Ponieważ blisko pracuję, bywam tam często. Ganiam po sklepikach z tanimi pierdułami i wszelkiego rodzaju gazetowniach. Tym razem pożądałam gazety.
Coś za mną zaszamołopotało, a potem pojawiła się pani z ochrony/policji/straży miejskiej – cholera wie, bo mimo, że była w mundurze, to nigdzie nie była podpisana. Jak się pojawiła, szamołopotanie nagle ustało i zmartwiłam się, że pewnie ominęła mnie jakaś zabawna rozróba. Otóż nie ominęła.

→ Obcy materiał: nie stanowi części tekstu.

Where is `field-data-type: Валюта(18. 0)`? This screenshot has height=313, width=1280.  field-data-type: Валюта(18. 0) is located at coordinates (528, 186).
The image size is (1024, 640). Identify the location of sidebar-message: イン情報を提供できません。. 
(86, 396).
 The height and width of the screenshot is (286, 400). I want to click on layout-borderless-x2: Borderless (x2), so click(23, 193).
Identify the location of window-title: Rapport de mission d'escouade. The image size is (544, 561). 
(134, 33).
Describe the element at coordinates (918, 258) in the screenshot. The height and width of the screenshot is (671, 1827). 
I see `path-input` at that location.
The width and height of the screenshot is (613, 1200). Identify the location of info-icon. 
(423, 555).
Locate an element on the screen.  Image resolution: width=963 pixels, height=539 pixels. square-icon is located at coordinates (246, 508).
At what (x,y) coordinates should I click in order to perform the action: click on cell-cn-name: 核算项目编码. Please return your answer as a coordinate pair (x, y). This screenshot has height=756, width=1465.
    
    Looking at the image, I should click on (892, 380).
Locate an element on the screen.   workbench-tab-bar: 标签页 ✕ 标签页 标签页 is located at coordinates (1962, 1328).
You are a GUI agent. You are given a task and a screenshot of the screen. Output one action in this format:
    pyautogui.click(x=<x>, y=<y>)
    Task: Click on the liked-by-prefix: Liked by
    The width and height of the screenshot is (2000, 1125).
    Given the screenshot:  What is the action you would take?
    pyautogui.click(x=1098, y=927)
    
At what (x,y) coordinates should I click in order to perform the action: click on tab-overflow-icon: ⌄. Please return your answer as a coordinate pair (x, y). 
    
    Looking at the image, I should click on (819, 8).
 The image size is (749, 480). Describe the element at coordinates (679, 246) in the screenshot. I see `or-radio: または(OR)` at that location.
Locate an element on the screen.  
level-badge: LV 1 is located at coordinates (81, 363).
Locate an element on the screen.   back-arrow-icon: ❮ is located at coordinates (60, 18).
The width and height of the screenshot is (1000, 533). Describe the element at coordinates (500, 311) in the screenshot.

Jakiś pan, wyraźnie oburzony, że Pani W Mundurze gawędzi sobie z obsługą kiosku, tfu! salonu prasowego, wszedł do środka i zwrócił jej uwagę stanowczym tonem, żeby się wzięła do pracy, bo tam! – wskazał niecierpliwie palcem i poskarżył się głosem rozkapryszonego pierwszaka – Piją wódkę i palą papierosy!.
Pani W Mundurze grzecznie ruszyła w kierunku łobózów i w ciągu kilku sekund spacyfikowała sytuację, po czym wróciła do rozmowy w kio.. saloniku.
Pan, który zwrócił uwagę Pani W Mundurze, stał dalej i coś z rozdrażnieniem referował stojącemu koło niego koledze, pokazując gestami Panią W Mundurze.
A ja się zwyczajnie roześmiałam. Dwóch rosłych facetów stoi i obserwuje, ich zdaniem, sytuację nie do przyjęcia (że była nie do przyjęcia, zgadzam się absolutnie). Po czym jeden z nich biegnie na skargę do kobiety…
Gdzie ci mężczyźni? – chciałoby się powiedzieć.